# 1950s - 1960s Enlarger?



## BBaier (May 8, 2018)

Hey folks, I'm trying to identify the piece of equipment in this photo and I'm not having much luck. It looks like an enlarger, maybe, but the head is so squat and the base has a lot more going on, compared to most examples out there. It has this real "Space Age" vibe, doesn't it? 
Anyone have an idea?


----------



## Ysarex (May 8, 2018)

It's an Ed Wood model with cold light head.






Looks like a Kodak Flourite with cold light head.

Joe


----------



## terri (May 8, 2018)

I moved this to a forum where it might get more views from folks who might be familiar with this model.   Certainly looks like an enlarger - looks like it might be resting on the power source/timer.   

Regardless, that's an awesome image you have there.   Are you by chance one of the kids in this photo?


----------



## BBaier (May 8, 2018)

Ysarex said:


> Looks like a Kodak Flourite with cold light head.
> 
> Joe


That's it!

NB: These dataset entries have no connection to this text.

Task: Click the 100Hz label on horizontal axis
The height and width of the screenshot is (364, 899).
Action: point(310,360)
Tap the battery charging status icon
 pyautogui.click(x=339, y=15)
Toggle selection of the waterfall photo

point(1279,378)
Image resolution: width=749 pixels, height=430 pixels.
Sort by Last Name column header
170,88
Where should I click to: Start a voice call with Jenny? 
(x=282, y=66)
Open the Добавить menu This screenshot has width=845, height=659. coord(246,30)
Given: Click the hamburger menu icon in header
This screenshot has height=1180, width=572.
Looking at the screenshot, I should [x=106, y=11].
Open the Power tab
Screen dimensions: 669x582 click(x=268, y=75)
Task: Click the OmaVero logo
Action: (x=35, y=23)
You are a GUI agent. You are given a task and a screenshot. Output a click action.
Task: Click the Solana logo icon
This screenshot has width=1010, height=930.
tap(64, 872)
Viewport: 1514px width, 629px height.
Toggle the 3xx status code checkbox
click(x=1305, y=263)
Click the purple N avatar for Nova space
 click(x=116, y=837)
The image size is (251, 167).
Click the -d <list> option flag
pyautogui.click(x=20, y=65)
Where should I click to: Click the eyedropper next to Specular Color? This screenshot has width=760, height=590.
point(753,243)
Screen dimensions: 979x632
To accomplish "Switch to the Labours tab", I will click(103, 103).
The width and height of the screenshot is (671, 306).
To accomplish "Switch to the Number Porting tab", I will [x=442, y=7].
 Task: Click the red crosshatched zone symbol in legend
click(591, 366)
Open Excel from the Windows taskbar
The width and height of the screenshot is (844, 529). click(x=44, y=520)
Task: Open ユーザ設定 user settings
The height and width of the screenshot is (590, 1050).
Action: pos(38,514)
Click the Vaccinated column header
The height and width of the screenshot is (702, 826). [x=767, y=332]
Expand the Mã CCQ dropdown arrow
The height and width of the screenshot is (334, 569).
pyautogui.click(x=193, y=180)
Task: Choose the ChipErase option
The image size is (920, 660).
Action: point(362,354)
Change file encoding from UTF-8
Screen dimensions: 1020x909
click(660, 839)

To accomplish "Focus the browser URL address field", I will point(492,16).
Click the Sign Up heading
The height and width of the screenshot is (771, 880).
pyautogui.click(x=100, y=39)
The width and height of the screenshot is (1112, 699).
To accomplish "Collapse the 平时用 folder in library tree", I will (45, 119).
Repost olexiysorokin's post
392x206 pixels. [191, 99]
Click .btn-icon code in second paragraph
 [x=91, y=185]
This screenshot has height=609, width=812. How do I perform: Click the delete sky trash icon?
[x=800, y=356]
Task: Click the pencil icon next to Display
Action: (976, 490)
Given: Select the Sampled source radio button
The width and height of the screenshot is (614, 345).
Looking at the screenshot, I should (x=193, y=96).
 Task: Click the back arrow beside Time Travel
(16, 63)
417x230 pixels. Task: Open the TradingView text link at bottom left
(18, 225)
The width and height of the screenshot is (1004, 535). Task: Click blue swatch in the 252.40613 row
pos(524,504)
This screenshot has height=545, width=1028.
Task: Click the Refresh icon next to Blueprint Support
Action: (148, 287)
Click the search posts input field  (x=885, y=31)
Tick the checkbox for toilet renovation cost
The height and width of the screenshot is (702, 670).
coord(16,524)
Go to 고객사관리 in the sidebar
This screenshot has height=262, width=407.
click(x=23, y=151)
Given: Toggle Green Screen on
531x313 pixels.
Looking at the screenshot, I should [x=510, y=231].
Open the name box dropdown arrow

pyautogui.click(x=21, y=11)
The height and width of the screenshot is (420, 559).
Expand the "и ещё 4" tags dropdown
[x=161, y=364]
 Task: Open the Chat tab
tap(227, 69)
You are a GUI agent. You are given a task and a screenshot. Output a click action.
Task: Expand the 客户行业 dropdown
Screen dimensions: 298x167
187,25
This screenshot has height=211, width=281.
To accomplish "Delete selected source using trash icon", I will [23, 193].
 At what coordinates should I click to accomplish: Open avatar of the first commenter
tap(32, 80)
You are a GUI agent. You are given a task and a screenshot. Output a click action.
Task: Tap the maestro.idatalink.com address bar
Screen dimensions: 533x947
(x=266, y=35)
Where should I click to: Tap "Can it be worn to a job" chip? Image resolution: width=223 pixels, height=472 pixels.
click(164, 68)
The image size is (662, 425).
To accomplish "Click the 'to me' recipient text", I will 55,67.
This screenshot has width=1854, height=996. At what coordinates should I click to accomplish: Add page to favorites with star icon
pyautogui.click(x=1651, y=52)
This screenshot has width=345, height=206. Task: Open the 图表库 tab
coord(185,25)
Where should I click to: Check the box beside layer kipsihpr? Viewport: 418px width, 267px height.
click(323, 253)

Thanks!


----------



## BBaier (May 8, 2018)

terri said:


> Regardless, that's an awesome image you have there.   Are you by chance one of the kids in this photo?


I came across this while scanning images in one of our archive collections for the local Park District. They ran a wide range of activities back in the day!


----------



## Gary A. (May 8, 2018)

Ysarex said:


> It's an Ed Wood model with cold light head.
> 
> 
> 
> ...


You don't see many flying enlargers.


----------



## vintagesnaps (May 8, 2018)

Cool picture! Midcentury fabulous. 

It is actually an interesting photo of kids with a picture they must have printed in the darkroom (of maybe family members). Great for a historic display.


----------



## BBaier (May 8, 2018)

Incidentally, this is a cropped midportion of the whole picture, which shows more boys and an adult overlooking.


----------



## compur (May 8, 2018)

That youngster in the OP's photo made a pretty nice print there. Today many  adults couldn't even load film in a camera.


----------